▶ **Task to complete**
Search the records below for the string "agent", and report each line that contains it.

[Screenshot grounding data]
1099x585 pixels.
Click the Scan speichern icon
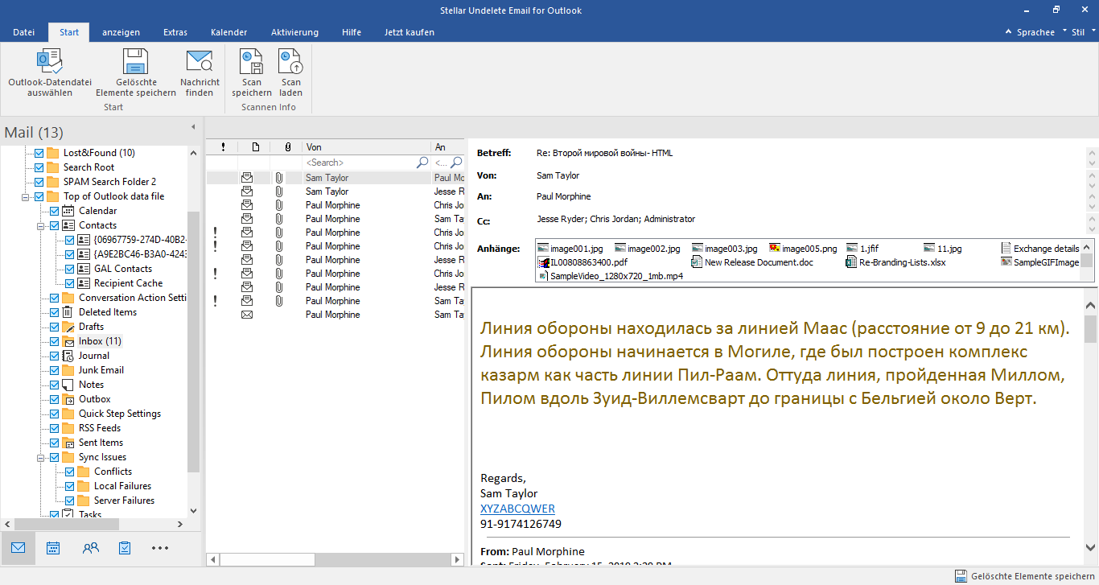[x=252, y=63]
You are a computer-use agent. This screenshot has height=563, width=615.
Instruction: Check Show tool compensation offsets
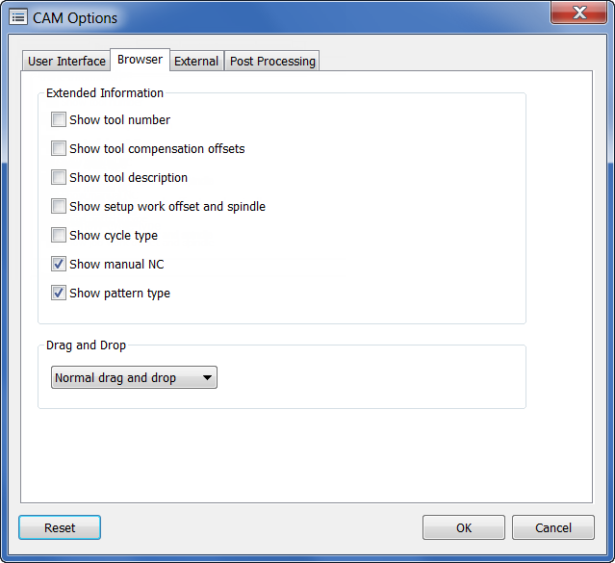59,149
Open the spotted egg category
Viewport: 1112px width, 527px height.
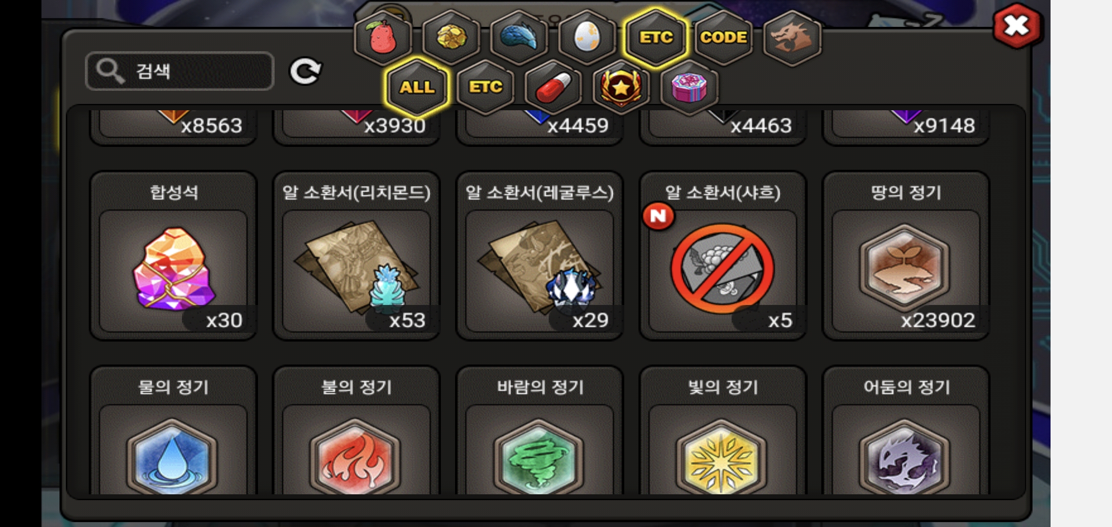(587, 38)
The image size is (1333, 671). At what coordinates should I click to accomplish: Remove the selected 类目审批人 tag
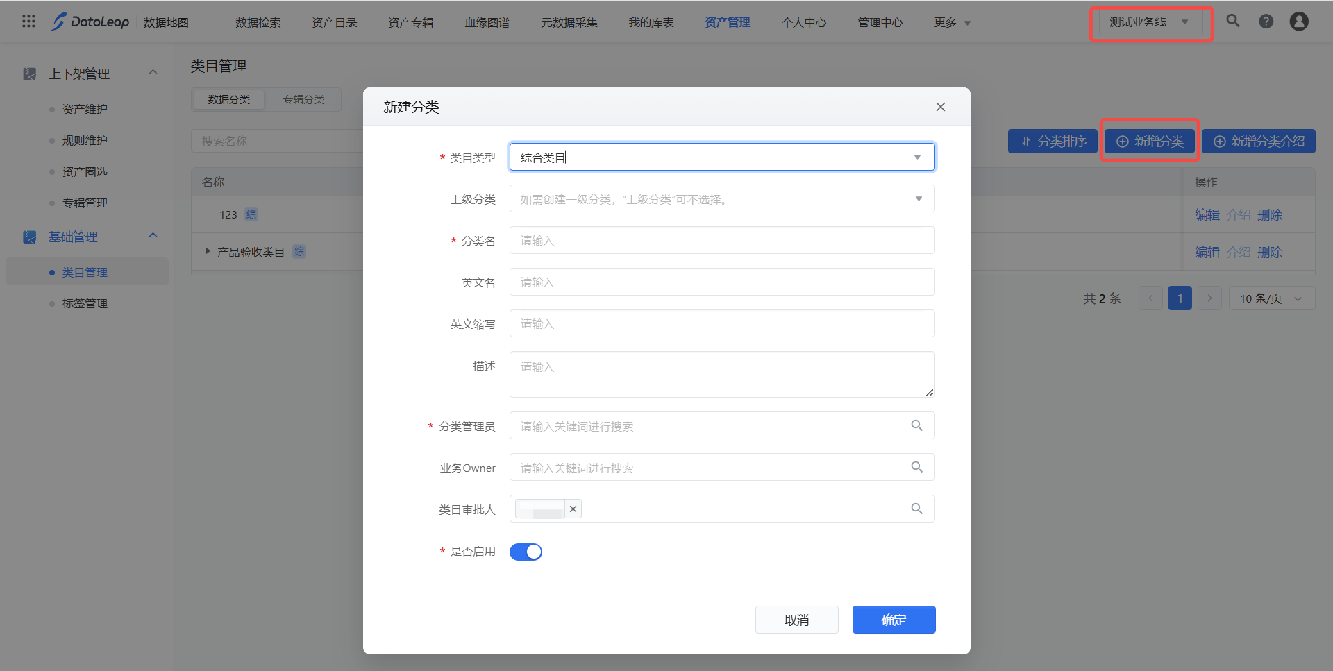click(x=573, y=509)
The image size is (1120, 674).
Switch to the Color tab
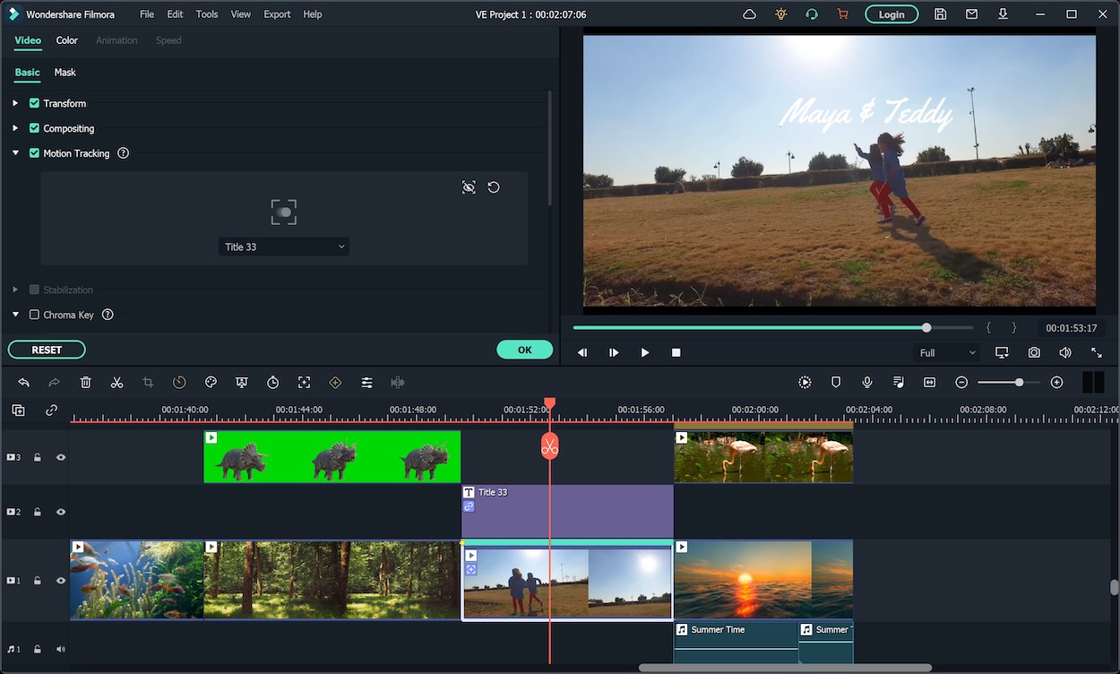click(x=66, y=40)
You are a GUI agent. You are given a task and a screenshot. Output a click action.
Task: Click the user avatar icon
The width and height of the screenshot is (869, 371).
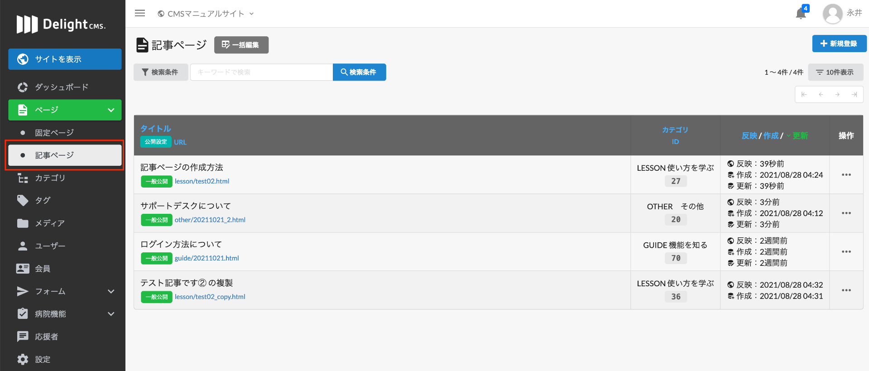pyautogui.click(x=832, y=14)
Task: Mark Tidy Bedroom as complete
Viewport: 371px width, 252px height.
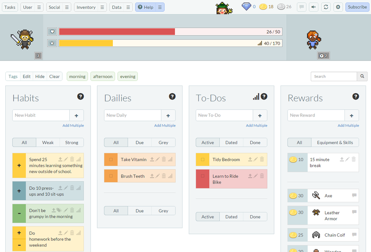Action: (x=203, y=160)
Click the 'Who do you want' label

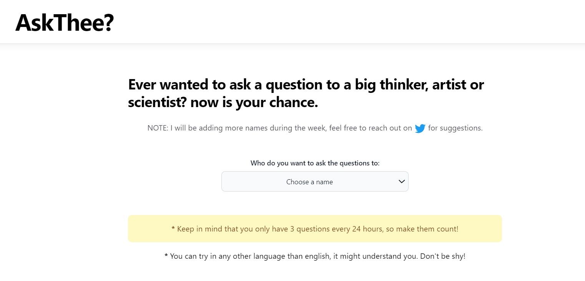(x=314, y=163)
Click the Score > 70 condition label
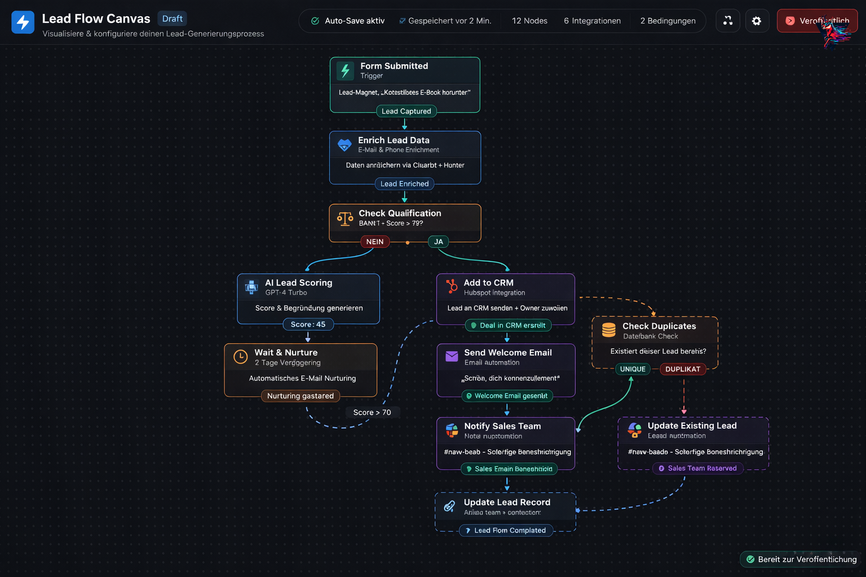The width and height of the screenshot is (866, 577). point(373,412)
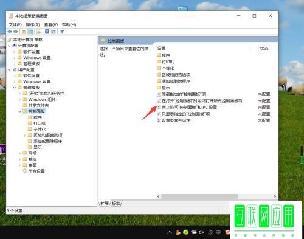Image resolution: width=304 pixels, height=239 pixels.
Task: Click the Back arrow toolbar icon
Action: [9, 32]
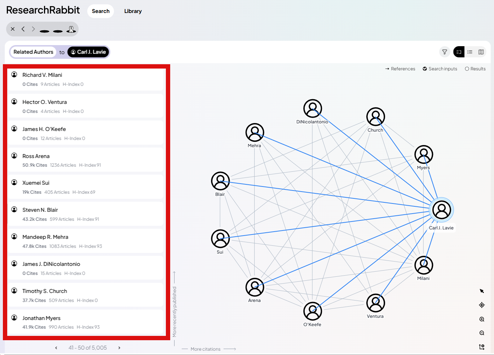Screen dimensions: 494x355
Task: Click the zoom in magnifier icon
Action: 482,319
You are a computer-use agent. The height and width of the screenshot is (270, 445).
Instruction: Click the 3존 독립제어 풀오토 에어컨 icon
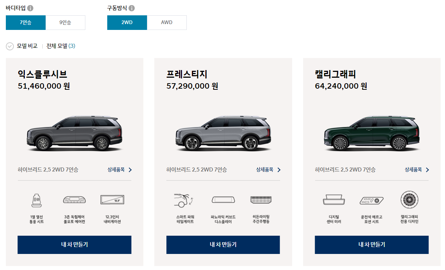[74, 200]
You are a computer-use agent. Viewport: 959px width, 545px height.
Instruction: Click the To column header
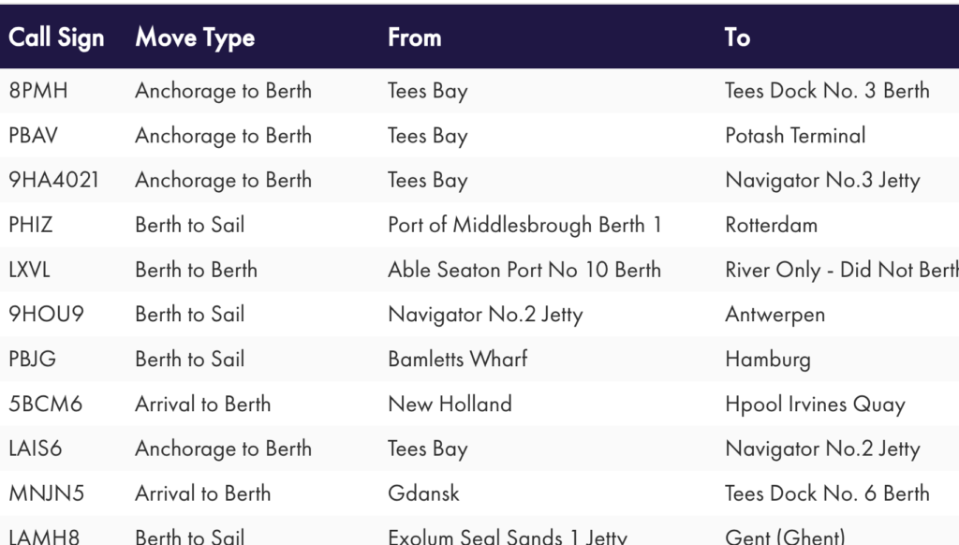(x=738, y=37)
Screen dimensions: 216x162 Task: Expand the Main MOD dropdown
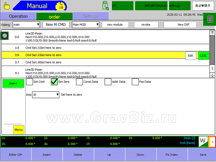(85, 24)
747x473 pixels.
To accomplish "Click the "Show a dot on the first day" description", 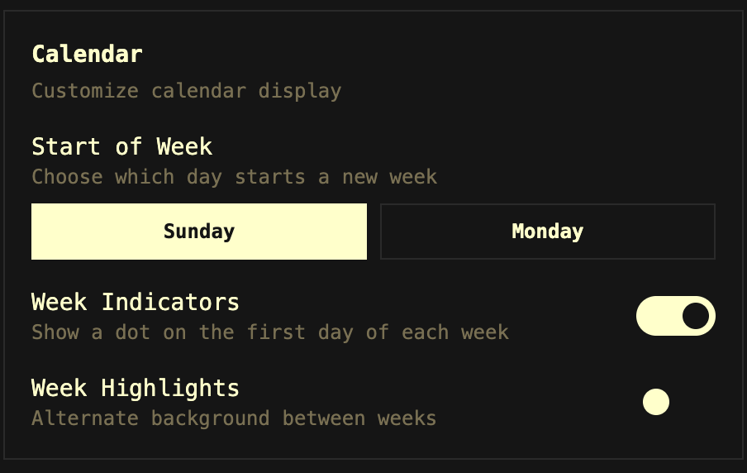I will click(x=269, y=332).
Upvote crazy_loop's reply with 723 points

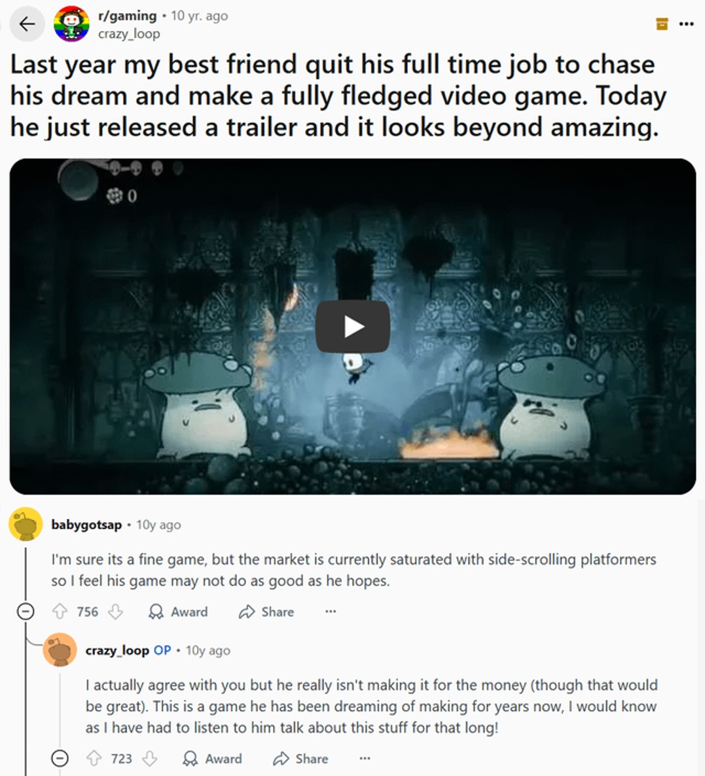94,758
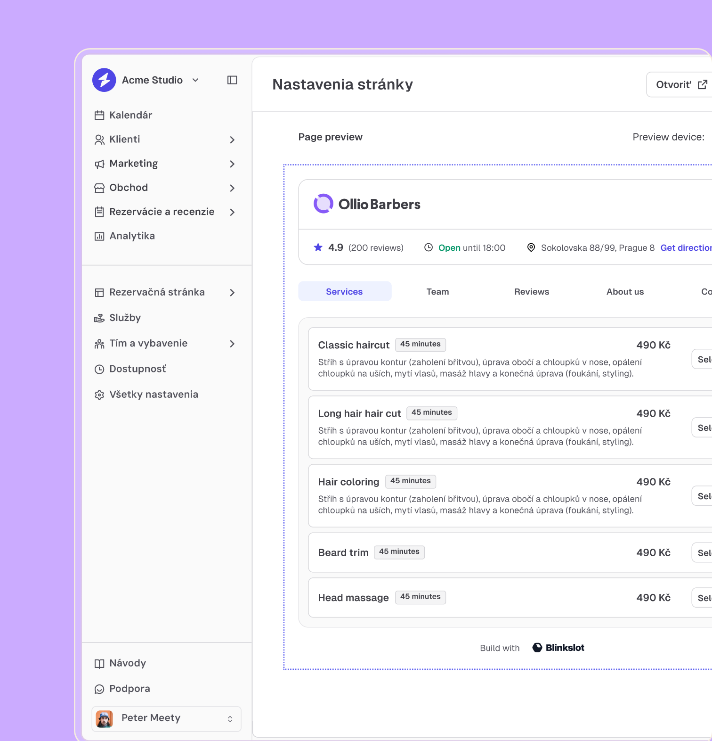Switch to the Team tab
Viewport: 712px width, 741px height.
(x=437, y=292)
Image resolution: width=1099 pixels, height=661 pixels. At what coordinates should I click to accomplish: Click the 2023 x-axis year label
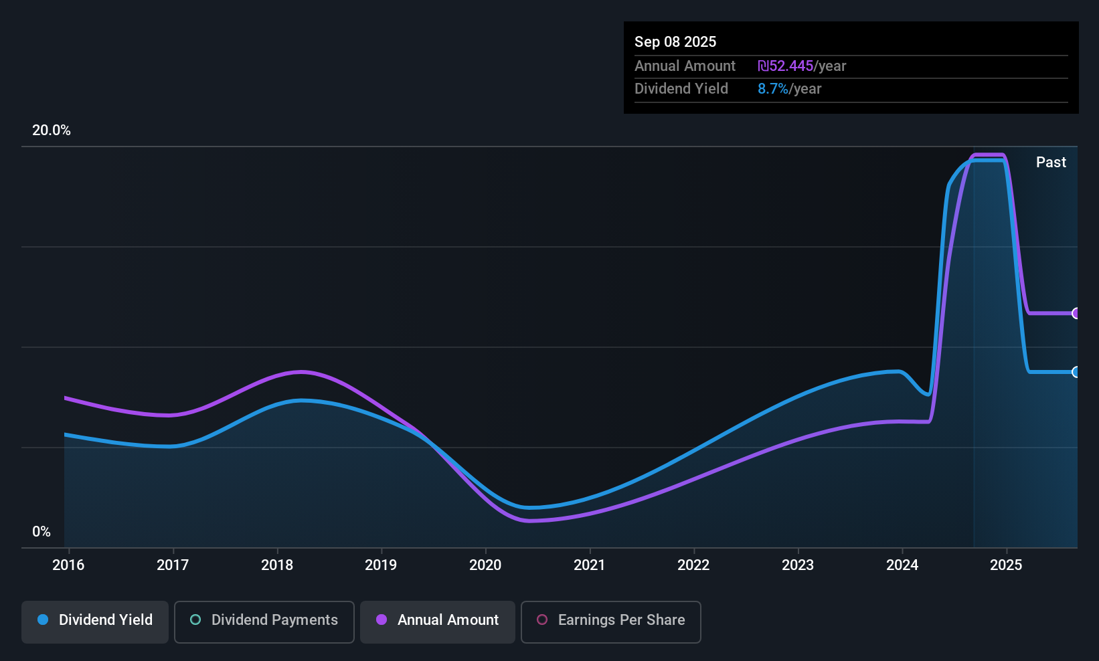point(798,565)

▶ **Written response**
You are a computer-use agent. This screenshot has height=563, width=615.
You are a GUI agent. You are given a task and a screenshot. Output a click action.
You are a computer-use agent. The height and width of the screenshot is (270, 445).
You are a computer-use agent. Viewport: 959px width, 545px height.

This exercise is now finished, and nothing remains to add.